Union Budget: Union Budget 2023: Will there be no surprises for investors?


The country and in fact the world during the past two union budgets were under the grasp of covid-19 pandemic and the Russia-Ukraine crisis. The Upcoming Union budget which is set to be released on February 01, 2023, would be amid a relatively stable economic and macro environment. This makes the forthcoming budget interesting to analyze. Amid less short-duration speed breakers the government can turn on the high beam lights and focus on the longer trajectory.

The most talked about thing of the upcoming budget is that it is the last full-year budget before the 2024 general election. Thus, a host of populist schemes could be announced. But considering the government’s past track record and current limitations (in the form of a high Gross Fiscal Deficit/Gross Domestic Production and committed expenditure) it is unlikely the center would go overboard.

However as evidenced by the latest few quarterly results although the demand for premium products has been strong, the low and mid-segment products are witnessing poor growth. This is a classic example of a K-Shaped recovery where the economically lower segment has not been able to make a significant comeback. This would push the government to increase allocation to the rural economy and ensure it is well-oiled. Beaten down sectors like FMCG, Two-Wheelers companies & Staples would be benefitted.

The Government is expected to continue its momentum of capital expenditure. It had budgeted a high Capex of INR 7.5 Lakh crore in FY23 and it is likely to see a double-digit rise in FY24. The private Capex has been muted and thus a strong public sector Capex becomes important. Defense, railways, and roads could continue to witness significant allocation. Capital goods and Cement sectors would continue to remain in the spotlight.

Make-in-India would be another theme that could be at the center stage. We could see custom duty cuts in commodities where indigenization and value add are gaining pace. Further, a tax hike on imported finished goods could be on cards to aid local manufacturers. Chemical companies and electronic manufacturers are key beneficiaries.

There are talks of a possible change in the capital gains tax structure in order to bring uniformity across asset classes. This has spooked the equity investors on a possibility of an upward revision. The Government would certainly look for a new revenue stream to boost its tax-to-GDP ratio but any upward change in LTCG Tax is unlikely. As it could have a significant impact on the Indian equity market which is already fighting against the FII outflow.

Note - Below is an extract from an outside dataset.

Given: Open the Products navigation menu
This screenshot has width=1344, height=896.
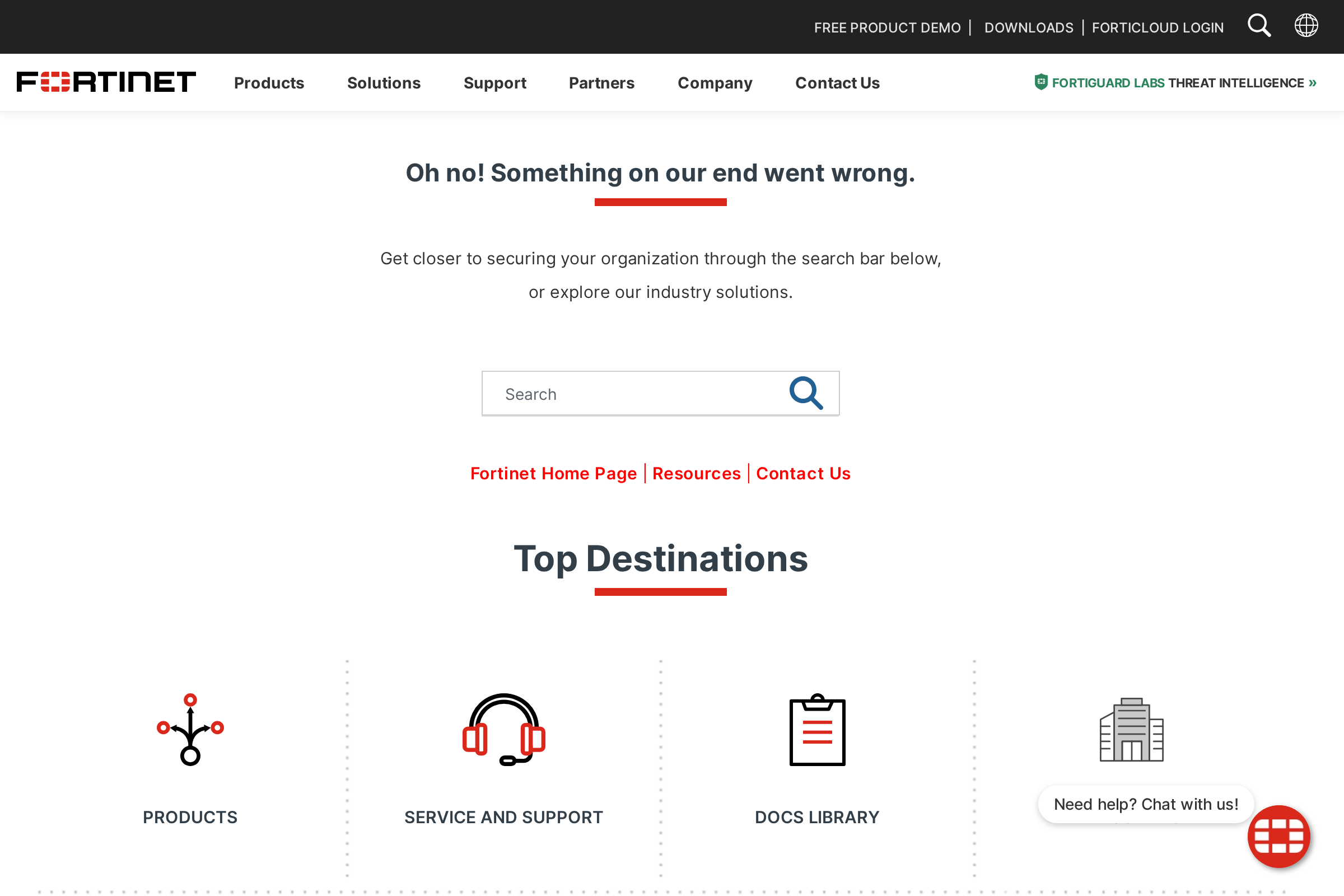Looking at the screenshot, I should [269, 83].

In the 2019 Budget, Finance minister Nirmala Sitharaman fulfilled her late predecessor Arun Jaitley’s promise to cut the corporate tax rates. And, also assured relief for individual taxpayers. This appears to be the right time to revise 80C limits or rejig tax slabs as consumers are facing pricing pressure. Also considering the upcoming general elections the timing seems just right to implement this. The Market would expect the budget to be a fine balancing act between macro stability and growth. Any Bias towards one could result in an eventful day for the stock markets.


Technical Outlook:

NIFTY50 on the daily chart has found resistance near the upper band of the Triangle pattern and prices witnessed some profit booking after showing a fine up move from 17,880 to 18,183 levels. The broader range has been the same but buying has emerged on the daily chart where the index has shown optimism to sustain above 18,000 levels.
The indicators and oscillators are turned flat without indicating any short-term directional move. The momentum oscillator RSI (14) attempted to move above 50 levels but the attempt failed as the index was not able to close above its previous day’s high.
Nifty on the weekly chart is placed between a broader high-low range of 18,200 -17,800 levels from the past 4 weeks. Furthermore, the price is also trapped between the 9 & 21 EMA bands which suggest a break on either side will decide further directional move in the index.